The study on the excreta of mice showed that anwulignan could be not detected in the urine of mice, but could be detected in the feces, which may be the result of the poor water solubility of anwulignan. It was found in this study that the concentration of anwulignan was highest in feces samples during 4–8 h after the intragastric administration, and anwulignan could still be detected during 12–24 h, further confirming that anwulignan may undergo an obvious enterohepatic circulation, combined with the previous results of this study. The total amount of anwulignan excreted from the body in the form of prototype drug was far less than the dosage, indicating that its excretion from the body is mainly through a metabolic elimination.

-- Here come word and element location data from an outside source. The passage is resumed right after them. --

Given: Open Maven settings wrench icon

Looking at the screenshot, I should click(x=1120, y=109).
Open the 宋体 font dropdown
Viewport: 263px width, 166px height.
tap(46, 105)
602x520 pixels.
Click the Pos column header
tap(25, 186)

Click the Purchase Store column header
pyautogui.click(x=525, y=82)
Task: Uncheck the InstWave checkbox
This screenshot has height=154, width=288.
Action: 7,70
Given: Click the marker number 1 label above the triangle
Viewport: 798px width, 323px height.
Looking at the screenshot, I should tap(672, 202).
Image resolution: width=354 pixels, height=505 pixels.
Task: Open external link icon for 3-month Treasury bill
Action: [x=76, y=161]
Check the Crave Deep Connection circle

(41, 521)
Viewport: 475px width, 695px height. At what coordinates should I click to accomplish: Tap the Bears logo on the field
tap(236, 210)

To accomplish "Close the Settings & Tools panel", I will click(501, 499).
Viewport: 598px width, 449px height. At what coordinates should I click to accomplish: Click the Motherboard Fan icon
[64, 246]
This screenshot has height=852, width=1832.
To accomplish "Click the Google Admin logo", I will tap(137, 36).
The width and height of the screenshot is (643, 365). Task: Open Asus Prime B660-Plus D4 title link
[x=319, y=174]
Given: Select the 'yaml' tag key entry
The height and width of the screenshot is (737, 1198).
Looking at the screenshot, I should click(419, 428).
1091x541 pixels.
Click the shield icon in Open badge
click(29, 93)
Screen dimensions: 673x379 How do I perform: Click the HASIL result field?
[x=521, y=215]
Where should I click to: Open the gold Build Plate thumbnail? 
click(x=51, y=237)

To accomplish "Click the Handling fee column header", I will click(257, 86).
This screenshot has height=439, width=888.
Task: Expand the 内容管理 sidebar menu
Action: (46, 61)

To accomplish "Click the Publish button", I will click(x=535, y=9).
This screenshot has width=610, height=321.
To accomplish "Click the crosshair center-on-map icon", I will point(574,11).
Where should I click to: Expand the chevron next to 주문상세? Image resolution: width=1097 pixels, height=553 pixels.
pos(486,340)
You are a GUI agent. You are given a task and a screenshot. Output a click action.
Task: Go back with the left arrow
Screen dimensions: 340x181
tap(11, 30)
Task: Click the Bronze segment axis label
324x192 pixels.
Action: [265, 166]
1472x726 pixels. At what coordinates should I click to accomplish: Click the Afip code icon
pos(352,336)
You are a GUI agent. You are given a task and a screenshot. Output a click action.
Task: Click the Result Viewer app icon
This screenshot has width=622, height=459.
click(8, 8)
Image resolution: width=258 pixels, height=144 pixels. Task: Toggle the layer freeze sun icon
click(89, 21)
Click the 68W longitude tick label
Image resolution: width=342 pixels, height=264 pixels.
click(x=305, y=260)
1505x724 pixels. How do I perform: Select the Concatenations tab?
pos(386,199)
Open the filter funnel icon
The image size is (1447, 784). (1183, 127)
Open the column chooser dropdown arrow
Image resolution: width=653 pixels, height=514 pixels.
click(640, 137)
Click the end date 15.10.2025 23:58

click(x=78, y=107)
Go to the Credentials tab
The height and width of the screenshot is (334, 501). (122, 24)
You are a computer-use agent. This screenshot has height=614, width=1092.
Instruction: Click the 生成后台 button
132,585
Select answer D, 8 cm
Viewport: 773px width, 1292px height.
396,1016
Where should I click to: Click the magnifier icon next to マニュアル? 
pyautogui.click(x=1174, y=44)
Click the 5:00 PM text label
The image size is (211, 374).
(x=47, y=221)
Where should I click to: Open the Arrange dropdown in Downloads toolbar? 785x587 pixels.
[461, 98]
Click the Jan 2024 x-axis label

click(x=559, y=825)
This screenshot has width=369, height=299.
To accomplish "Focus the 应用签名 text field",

Seven metabolites of anwulignan were found in this study, of which only M2 was detected in the blood of mice and the other metabolites were found in the liver, suggesting that the main component of anwulignan to play a pharmacological role should be its prototype or M2 (except the liver), and the effect of the other metabolites should mainly act on the liver or act on the intestinal flora through the way of enterohepatic circulation, so as to indirectly exert its effect on other tissues and organs. Combined with the results of in vivo distribution experiment, anwulignan was primarily distributed in the liver after entering the body, and its metabolites were also primarily distributed in the liver, indicating that the liver may be the main organ in which anwulignan can play a role. Some studies have found that anwulignan has an obvious inhibitory effect on carboxylesterases 2 in the liver, and the inhibitory effect is the strongest among many Schisandra lignans (Fu et al., 2019). Anwulignan is mainly metabolized in the way of demethylation, hydroxylation, dehydroxylation, and demethoxylation, and studies on other Schisandra lignans have also shown that demethylation and hydroxylation are the main metabolic ways of lignans (Liu et al., 2014; Su et al., 2016; Liu et al., 2019; Wang et al., 2020). It was the first time that the metabolites of anwulignan in the body of animals were studied, and the main metabolic pathways are shown in Figure 9.

FIGURE 9

Proposed metabolic pathway of anwulignan in mice. Note: * the potential metabolic site.

Conclusion

UHPLC-Q-Orbitrap-MS/MS was employed to investigate the pharmacokinetics and tissue distribution of anwulignan in mice. It was found that anwulignan was slowly absorbed in mice and widely distributed in various tissues and organs, especially in the liver. The main metabolites of anwulignan in vivo were analyzed for the first time, and seven metabolites were found. The results indicate that demethylation, hydroxylation, dehydroxylation, and demethoxylation may be the main metabolic ways of anwulignan, and the majority of its prototypes and metabolites may be excreted through feces.